### What the task requires:
Reproduce all the rows below, changing every "Instruction" to "Command" and keeping everything else the same.

### Source records:
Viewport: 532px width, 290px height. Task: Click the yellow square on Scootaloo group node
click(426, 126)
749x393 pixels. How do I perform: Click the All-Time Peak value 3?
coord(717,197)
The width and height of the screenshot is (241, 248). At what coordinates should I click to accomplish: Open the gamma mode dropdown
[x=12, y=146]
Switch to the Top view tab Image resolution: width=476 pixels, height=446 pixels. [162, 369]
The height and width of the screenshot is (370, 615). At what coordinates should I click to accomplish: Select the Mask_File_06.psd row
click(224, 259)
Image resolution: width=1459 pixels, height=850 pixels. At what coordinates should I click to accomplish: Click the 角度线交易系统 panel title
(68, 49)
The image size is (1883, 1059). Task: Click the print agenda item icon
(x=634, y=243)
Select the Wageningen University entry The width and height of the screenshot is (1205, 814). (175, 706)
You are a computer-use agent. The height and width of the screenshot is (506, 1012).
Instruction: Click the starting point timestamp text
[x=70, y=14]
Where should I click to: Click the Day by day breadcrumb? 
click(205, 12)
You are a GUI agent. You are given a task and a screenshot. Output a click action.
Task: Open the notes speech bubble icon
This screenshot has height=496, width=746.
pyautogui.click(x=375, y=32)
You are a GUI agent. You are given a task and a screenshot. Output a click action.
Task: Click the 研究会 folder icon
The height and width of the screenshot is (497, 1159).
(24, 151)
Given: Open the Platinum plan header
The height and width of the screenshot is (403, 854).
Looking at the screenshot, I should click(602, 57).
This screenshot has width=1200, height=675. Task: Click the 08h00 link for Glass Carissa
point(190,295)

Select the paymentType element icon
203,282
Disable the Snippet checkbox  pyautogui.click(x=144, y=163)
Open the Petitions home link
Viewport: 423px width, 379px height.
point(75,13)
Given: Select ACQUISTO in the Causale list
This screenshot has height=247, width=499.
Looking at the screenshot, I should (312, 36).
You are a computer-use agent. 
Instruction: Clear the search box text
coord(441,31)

### Answer for the task:
Viewport: 532px width, 290px height. Task: Click the yellow square on Scootaloo group node
click(426, 126)
749x393 pixels. How do I perform: Click the All-Time Peak value 3?
coord(717,197)
The width and height of the screenshot is (241, 248). At what coordinates should I click to accomplish: Open the gamma mode dropdown
[x=12, y=146]
Switch to the Top view tab Image resolution: width=476 pixels, height=446 pixels. [162, 369]
The height and width of the screenshot is (370, 615). At what coordinates should I click to accomplish: Select the Mask_File_06.psd row
click(224, 259)
Image resolution: width=1459 pixels, height=850 pixels. At what coordinates should I click to accomplish: Click the 角度线交易系统 panel title
(68, 49)
The image size is (1883, 1059). Task: Click the print agenda item icon
(x=634, y=243)
Select the Wageningen University entry The width and height of the screenshot is (1205, 814). (175, 706)
You are a computer-use agent. The height and width of the screenshot is (506, 1012).
Command: Click the starting point timestamp text
[x=70, y=14]
Where should I click to: Click the Day by day breadcrumb? 
click(205, 12)
You are a GUI agent. You are given a task and a screenshot. Output a click action.
Task: Open the notes speech bubble icon
This screenshot has height=496, width=746.
pyautogui.click(x=375, y=32)
You are a GUI agent. You are given a task and a screenshot. Output a click action.
Task: Click the 研究会 folder icon
The height and width of the screenshot is (497, 1159).
(24, 151)
Given: Open the Platinum plan header
The height and width of the screenshot is (403, 854).
Looking at the screenshot, I should click(602, 57).
This screenshot has width=1200, height=675. Task: Click the 08h00 link for Glass Carissa
point(190,295)

Select the paymentType element icon
203,282
Disable the Snippet checkbox  pyautogui.click(x=144, y=163)
Open the Petitions home link
Viewport: 423px width, 379px height.
point(75,13)
Given: Select ACQUISTO in the Causale list
This screenshot has height=247, width=499.
Looking at the screenshot, I should (312, 36).
You are a computer-use agent. 
Command: Clear the search box text
coord(441,31)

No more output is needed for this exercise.